In this post, we will solve HackerRank String Function Calculation Problem Solution.
Jane loves strings more than anything. She has a string t with her, and value of strings over function f can be calculated as given below:
f(s) = sx Number of times s occurs in t
Jane wants to know the maximum value of f(s) among all the substrings ($) of string t.
Can you help her?
Input Format
A single line containing string t.
Output Format
Print the maximum value of f(s) among all the substrings ($) of string t.
Sample Input 0
aaaaaa
Sample Output 0
12
Explanation 0
f('a') = 6
f('aa') = 10
f('aaa') = 12
f('aaaa') = 12
f('aaaaa') = 10
f('aaaaaa') = 6
Sample Input 1
abcabcddd
Sample Output 1
9
Explanation 1
f values of few of the substrings are shown below:
f("a") = 2
f("b") = 2
f("c") = 2
f("ab") = 4
f("bc") = 4
f("ddd") = 3
f("abc") = 6
f("abcabcddd") = 9
Among the function values 9 is the maximum one.
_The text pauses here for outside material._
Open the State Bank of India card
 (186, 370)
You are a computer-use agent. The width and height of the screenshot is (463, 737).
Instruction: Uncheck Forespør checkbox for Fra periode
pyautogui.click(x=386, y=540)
String Function Calculation C Solution
#include <stdio.h>
#include <stdlib.h>
#include <string.h>
#define NN 100001
typedef struct _node{
int u;
int w;
} node;
void heap_insert(node *heap,node *elem,int *size,int *heap_list);
void heap_update(node *heap,node *elem,int size,int *heap_list);
int init( int n ,int *N,int *tree);
void range_increment( int i, int j, int val ,int N,int *tree);
int query( int i ,int N,int *tree);
void sort_a2(int*a,int*b,int size);
void merge2(int*a,int*left_a,int*right_a,int*b,int*left_b,int*right_b,int left_size, int right_size);
void merge(int*a,int*left,int*right,int left_size, int right_size);
void sort_a(int*a,int size);
void suffixSort(int n);
void LCP(int n);
char str[NN]; //input
int rank[NN], pos[NN], lcp[NN]; //output
int cnt[NN], next[NN]; //internal
int bh[NN], b2h[NN];
int main(){
scanf("%s",str);
int len,i,c=0,heap_size=0,group,N,diff,tmax;
int *index,*p,*u,*v,*ans,*tree;
node *heap,temp;
long long max=-1;
len=strlen(str);
suffixSort(len);
LCP(len);
index=(int*)malloc(len*sizeof(int));
p=(int*)malloc(len*sizeof(int));
u=(int*)malloc(len*sizeof(int));
v=(int*)malloc(len*sizeof(int));
ans=(int*)malloc(len*sizeof(int));
tree=(int*)malloc(3*len*sizeof(int));
heap=(node*)malloc(2*len*sizeof(node));
for(i=0;i<len;i++)
index[i]=i;
sort_a2(lcp,index,len);
u[0]=0;
v[0]=len-1;
temp.u=0;
temp.w=len;
c++;
init(len,&N,tree);
heap_insert(heap,&temp,&heap_size,p);
for(i=0;i<len;i++){
if(i && lcp[i]!=lcp[i-1])
ans[lcp[i-1]]=heap[1].w;
group=query(index[i]+1,N,tree);
temp.u=group;
temp.w=v[group]-index[i];
u[c]=u[group];
u[group]=index[i]+1;
heap_update(heap,&temp,heap_size,p);
if(index[i]!=u[c]){
v[c]=index[i]-1;
temp.u=c;
temp.w=index[i]-u[c];
heap_insert(heap,&temp,&heap_size,p);
diff=c-group;
range_increment(u[c]+1,v[c]+1,diff,N,tree);
c++;
}
}
ans[lcp[i-1]]=heap[1].w;
tmax=len-1;
for(i=0;i<len;i++)
if(ans[i]==-1)
ans[i]=tmax;
else
tmax=ans[i];
for(i=0;i<len;i++)
if(max==-1 || (ans[i]+1)*(long long)(i+1)>max)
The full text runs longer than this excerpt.